Nachdem Jannik Sinner in Paris-Bercy bis um halb drei Uhr morgens rackern muss, bleibt ihm aufgrund der Spielansetzung zu wenig Erholungszeit. Der Rückzug des Italieners löst harsche Kritik an den Organisatoren aus.
Keine Zeit? blue News fasst für dich zusammen
- Jannik Sinner gewinnt seinen Sechzehntelfinal in Paris-Bercy um halb drei Uhr morgens, muss sich nur Stunden später aber aus dem Turnier zurückziehen, weil ihm zu wenig Erholungszeit bleibt.
- Der Rückzug des Italieners schlägt hohe Wellen und bringt den Organisatoren harsche Kritik ein.
- Stan Wawrinka, der am Montag ähnlich lange auf dem Platz steht, schaltet sich ebenfalls in die Diskussion ein und sagt: «Es ist immer die gleiche Geschichte.»
Einmal mehr erhitzen die Spielansetzungen auf der ATP-Tour die Gemüter. Beim Turnier in Paris-Bercy wird aufgrund des dichtgedrängten Programms gleich mehrfach bis weit nach Mitternacht gespielt. Am Mittwoch etwa stehen sechs Partien auf dem Centre Court auf dem Programm, weshalb Jannik Sinner und Mackenzie McDonald den Platz in der französischen Hauptstadt gar erst um Mitternacht betreten.
In einer hart umkämpften Partie setzt sich der favorisierte Italiener in drei Sätzen durch. Den Matchball verwandelt Sinner erst kurz nach halb drei Uhr morgens – und sagt schon unmittelbar danach: «Ich weiss nicht, ob ich den Achtelfinal spielen werde. Ich schaue, wie es mir geht, wenn ich aufwache.»

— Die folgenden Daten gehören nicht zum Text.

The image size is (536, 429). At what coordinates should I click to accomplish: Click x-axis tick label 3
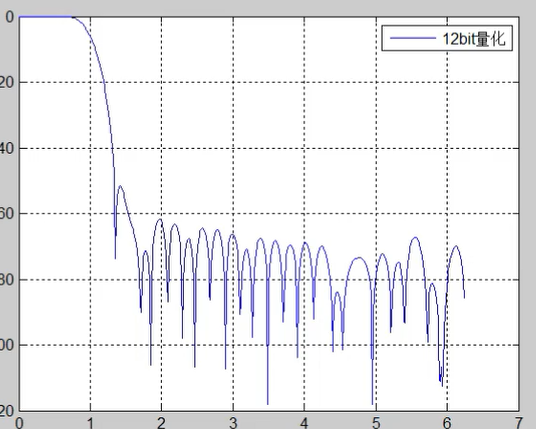[233, 423]

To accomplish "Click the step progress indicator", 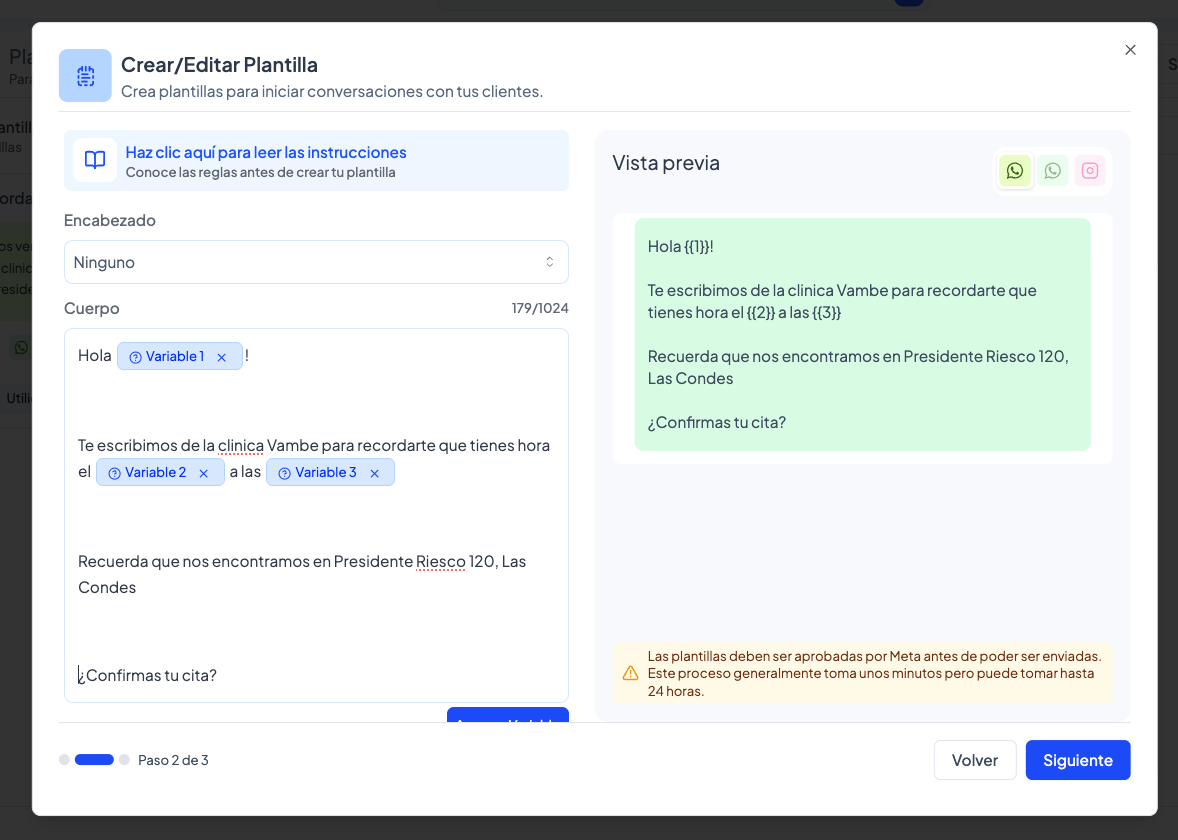I will (94, 760).
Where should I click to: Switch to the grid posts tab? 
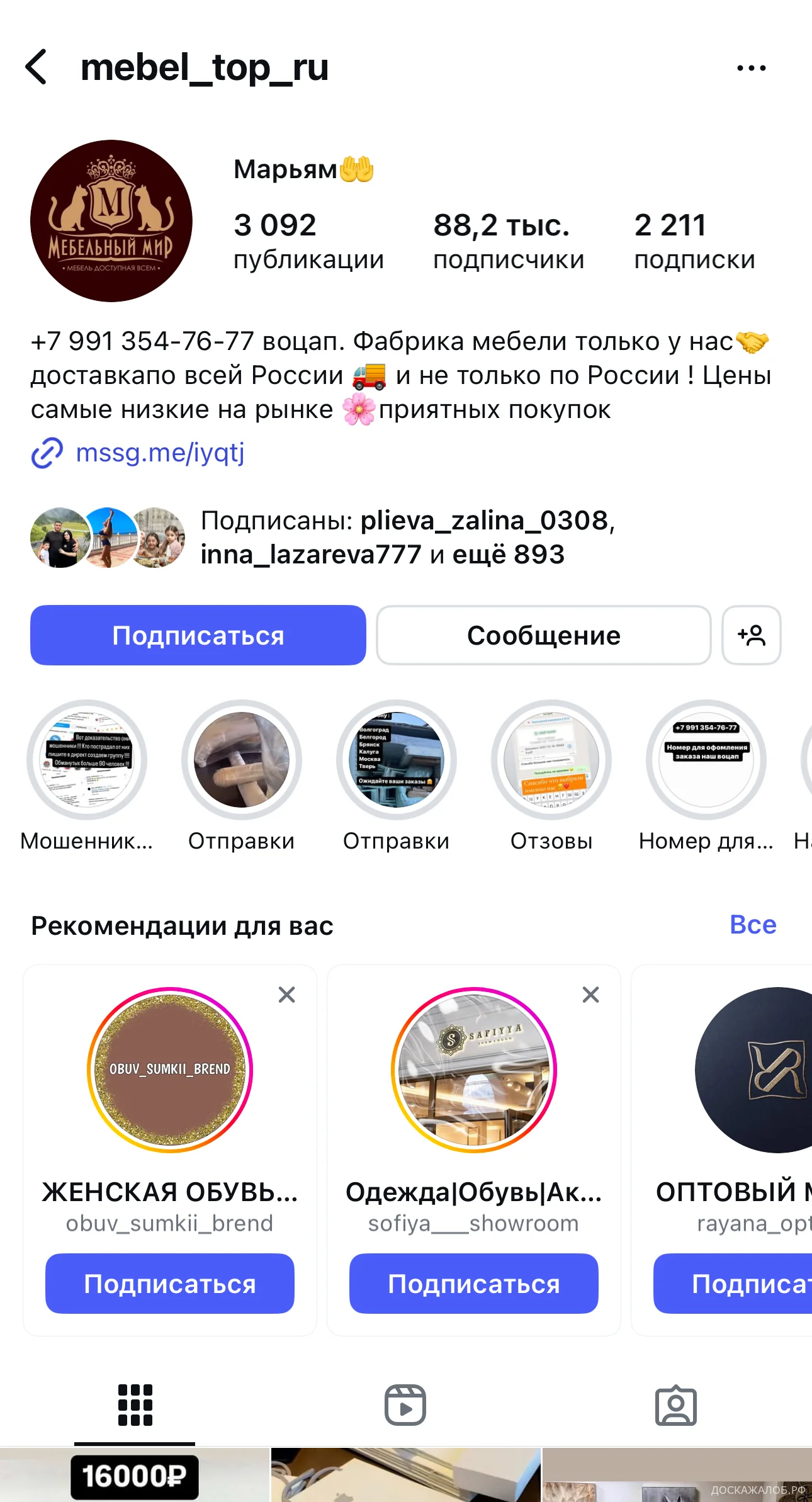[135, 1404]
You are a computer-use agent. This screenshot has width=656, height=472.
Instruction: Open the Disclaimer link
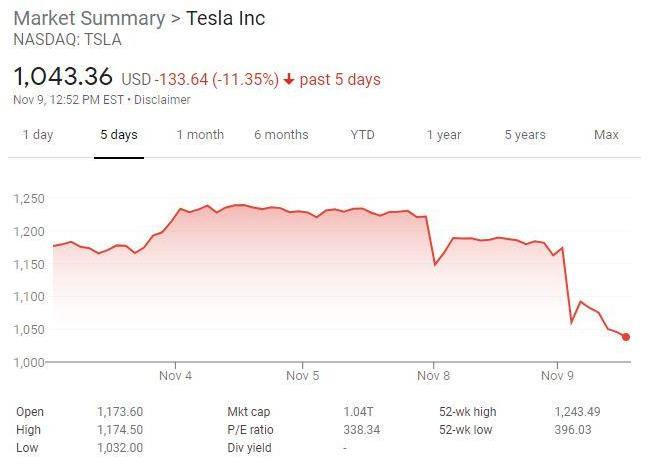163,99
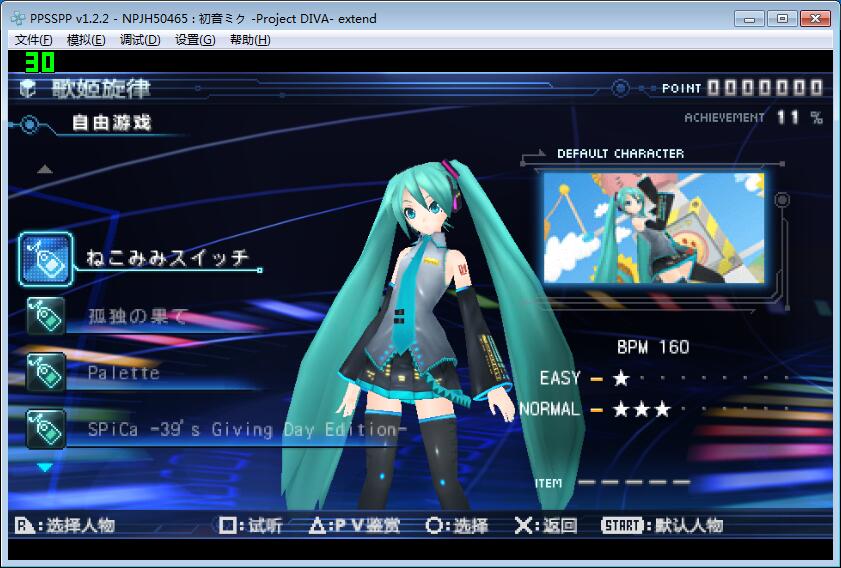Open the 文件(F) menu
This screenshot has height=568, width=841.
(34, 40)
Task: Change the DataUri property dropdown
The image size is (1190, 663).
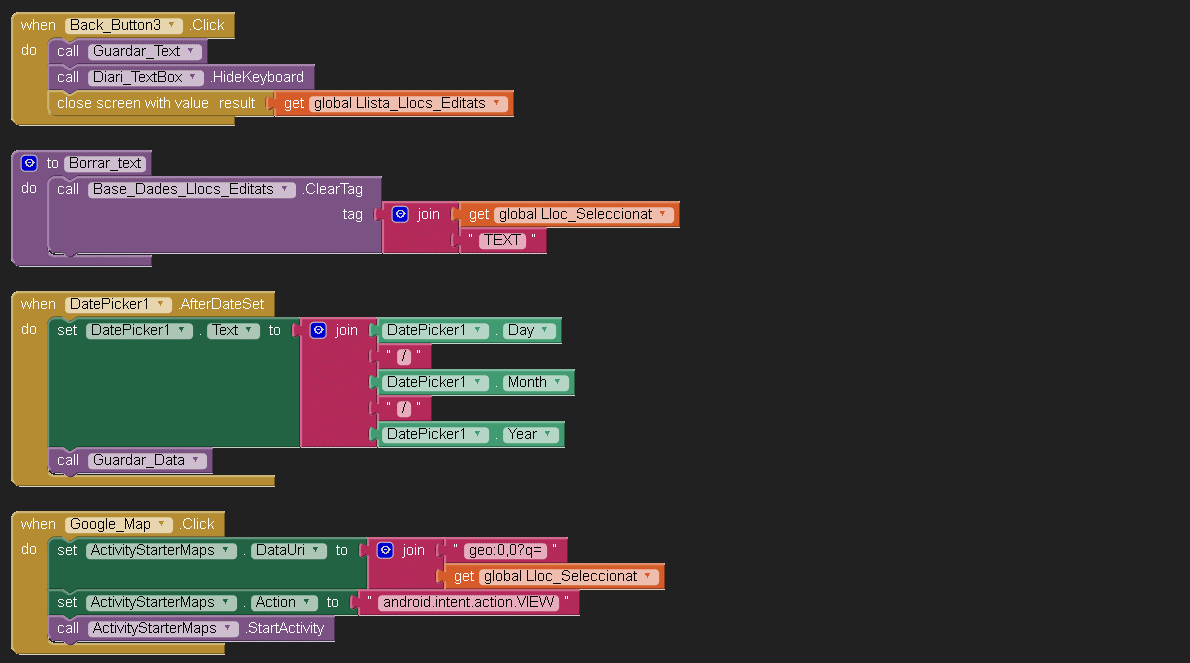Action: (316, 550)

Prompt zieht Sinner am Donnerstagmittag die Reissleine. Weil sein Achtelfinal bereits um 17 Uhr steigen soll, reicht die Zeit nicht, um sich bis dahin genügend zu erholen. «Ich hatte weniger als zwölf Stunden Zeit, mich auszuruhen und mich auf das nächste Spiel vorzubereiten», erklärt Sinner seinen Rückzug. «Ich muss die richtige Entscheidung für meine Gesundheit und meinen Körper treffen.»
«Was für ein Witz»
Sinners Trainer Darren Cahill nimmt die ATP aufgrund der fragwürdigen Spielansetzung in die Pflicht. «Sie kümmern sich überhaupt nicht um die Gesundheit der Spieler», wirft der 58-Jährige dem Tennis-Weltverband vor und erhält viel Zustimmung.
Auch Casper Ruud (ATP 8) ärgert sich gewaltig. «Bravo ATP-Tour. Wie kann einer der besten Spieler der Welt sich erholen und so bereit wie möglich sein, wenn er sein letztes Spiel am Morgen um 2:37 Uhr beendet hat», schreibt der Norweger auf X (ehemals Twitter). Und weiter: «14,5 Stunden, um sich zu erholen – was für ein Witz.»
Auch Wawrinka, Gilbert und Pospisil äussern ihren Ärger
Stan Wawrinka pflichtet Ruud bei und fasst sich an den Kopf: «Es ist verrückt. Das Turnier kümmert sich nicht und die ATP macht einfach, was das Turnier will. Es ist immer die gleiche Geschichte.» Der Schweizer spricht aus Erfahrung, muss er sich doch in der ersten Runde Dominic Thiem tief in der Nacht geschlagen geben. «Am Montag war ich um 2:30 Uhr fertig und sollte am nächsten Tag um 15 Uhr spielen», so Wawrinka.
Auch Ex-Profi und Trainer Brad Gilbert meldet sich zu Wort und kritisiert die Organisatoren, welche die Partie von Sinner offensichtlich unbedingt auf dem Centre Court austragen wollten. «Verrückt. Sie hätten genug Zeit gehabt, Sinner auf Platz 1 zu verlegen», schreibt Gilbert und ergänzt: «Schlicht und einfach eine grauenhafte Entscheidung, den Court nicht zu wechseln.»
Vasek Pospisil, einst die Weltnummer 25, schliesst sich der Kritik an: «Die ATP hat sich noch nie um Spieler gekümmert. 2018 beendete ich eine dreistündige Schlacht um 00:45 Uhr und sollte am nächsten Tag um 13 Uhr spielen. Kein Scherz.» Am Beispiel des Kanadiers wird auch klar, wieso Sinner womöglich goldrichtig entschieden hat. «Am nächsten Tag habe ich mir nach vier Games einen Bandscheibenvorfall zugezogen, wurde operiert und fiel neun Monate aus.»